All participants completed three in-person lab visits and performed two visual search tasks while their eye movements were recorded. These tasks measured how quickly and accurately participants directed gaze to targets and how effectively they ignored distracting stimuli.

Main Findings: Faster Orienting and Better Control

After 30 days of mindfulness practice, participants demonstrated several notable improvements in attentional performance:

  • Quicker reaction times: Faster saccadic eye movements toward target shapes, indicating more efficient visual orienting.
  • Stronger goal-directed focus: More direct eye movements to relevant targets and less interference from distracting items.
  • Lower distractibility: Reduced fixation on irrelevant but visually salient objects in some tasks.

Contrary to the researchers’ expectation that older adults might benefit most, gains were similar across all age groups. These effects were primarily evident in the eye-tracking data and were not captured by self-report mindfulness questionnaires, highlighting the value of objective behavioral measures.

Practical Implications

Mindfulness is widely adopted for stress reduction and emotional well-being, but this study strengthens the case for its cognitive benefits as well. Improved attentional control supports daily activities ranging from driving and reading to workplace performance and social interaction. The mindfulness group showed faster and, in several measures, larger improvements than the audiobook control group, particularly in reaction speed.

Future Directions

While the results are promising for short-term practice, the authors recommend further research to test whether longer or more intensive mindfulness programs yield larger or longer-lasting benefits, especially for older adults at risk of age-related cognitive decline. The accessibility and low cost of digital mindfulness tools make them an attractive option for broad, scalable cognitive health support—provided users maintain consistent practice.

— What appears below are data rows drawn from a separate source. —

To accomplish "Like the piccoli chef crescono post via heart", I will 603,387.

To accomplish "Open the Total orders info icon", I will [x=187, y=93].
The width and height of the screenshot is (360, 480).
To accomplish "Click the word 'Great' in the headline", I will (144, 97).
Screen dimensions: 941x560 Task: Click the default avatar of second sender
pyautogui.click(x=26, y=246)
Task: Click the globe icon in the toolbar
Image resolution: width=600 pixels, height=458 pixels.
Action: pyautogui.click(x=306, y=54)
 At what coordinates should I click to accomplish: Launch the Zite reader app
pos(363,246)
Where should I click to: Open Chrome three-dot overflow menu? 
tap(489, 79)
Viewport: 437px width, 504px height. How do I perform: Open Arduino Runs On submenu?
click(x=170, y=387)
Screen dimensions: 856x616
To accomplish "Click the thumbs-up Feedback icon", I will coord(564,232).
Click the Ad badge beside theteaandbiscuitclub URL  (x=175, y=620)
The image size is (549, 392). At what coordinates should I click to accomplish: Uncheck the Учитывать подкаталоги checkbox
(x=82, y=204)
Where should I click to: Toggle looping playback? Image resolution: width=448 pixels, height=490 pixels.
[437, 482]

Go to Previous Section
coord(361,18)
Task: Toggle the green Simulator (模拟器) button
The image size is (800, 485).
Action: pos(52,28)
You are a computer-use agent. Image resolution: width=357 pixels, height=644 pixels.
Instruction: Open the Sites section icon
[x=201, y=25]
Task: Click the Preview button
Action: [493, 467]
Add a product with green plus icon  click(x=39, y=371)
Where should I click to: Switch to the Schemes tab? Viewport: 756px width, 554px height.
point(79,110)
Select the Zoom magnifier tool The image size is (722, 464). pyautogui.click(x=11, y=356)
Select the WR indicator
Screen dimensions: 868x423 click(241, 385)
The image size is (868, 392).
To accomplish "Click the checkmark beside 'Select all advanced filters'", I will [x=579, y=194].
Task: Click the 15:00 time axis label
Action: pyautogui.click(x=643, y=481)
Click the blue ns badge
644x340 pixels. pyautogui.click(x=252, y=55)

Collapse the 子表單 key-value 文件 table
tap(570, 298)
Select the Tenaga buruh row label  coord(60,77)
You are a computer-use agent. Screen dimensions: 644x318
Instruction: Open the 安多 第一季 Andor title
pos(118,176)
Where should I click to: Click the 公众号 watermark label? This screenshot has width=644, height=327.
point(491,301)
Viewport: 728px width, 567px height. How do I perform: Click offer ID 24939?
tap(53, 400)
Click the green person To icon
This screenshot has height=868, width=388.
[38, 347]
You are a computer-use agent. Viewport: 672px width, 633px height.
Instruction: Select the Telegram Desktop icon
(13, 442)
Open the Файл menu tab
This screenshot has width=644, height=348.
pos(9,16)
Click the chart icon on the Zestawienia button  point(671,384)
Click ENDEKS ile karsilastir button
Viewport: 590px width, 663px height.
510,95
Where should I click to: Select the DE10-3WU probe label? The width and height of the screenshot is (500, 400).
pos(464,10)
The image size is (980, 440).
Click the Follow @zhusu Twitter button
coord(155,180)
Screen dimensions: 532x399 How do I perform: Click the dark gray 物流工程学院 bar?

About this attention and neuroscience research news

Author: Elizabeth Newcomb
Source: USC
Contact: Elizabeth Newcomb – USC
Image: The image is credited to Neuroscience News

Original Research: Closed access. “The effects of mindfulness meditation on mechanisms of attentional control in young and older adults: a preregistered eye tracking study” by Andy J. Kim et al., eNeuro. DOI: 10.1523/ENEURO.0356-23.2025


Abstract

Neuroimaging shows the locus coeruleus–noradrenaline (LC-NA) system plays a critical role in maintaining cognitive performance during aging, yet LC integrity and connectivity decline with age. Eye-tracking studies reveal older adults are generally slower and more distractible in visual search. Prior work indicates mindfulness meditation can modulate LC-NA activity, increase gray matter in relevant brain areas, and improve attentional control. In this preregistered longitudinal study, thirty days of guided mindfulness via a mobile app improved saccadic reaction times in visual search tasks. Other longitudinal gains in goal-directed control and resistance to salient distractors may reflect practice effects across sessions. No significant differences emerged across age groups in response to the intervention or on questionnaire measures. These results demonstrate that brief mindfulness practice can speed overt orienting of attention as revealed by eye movements, supporting further long-term intervention research.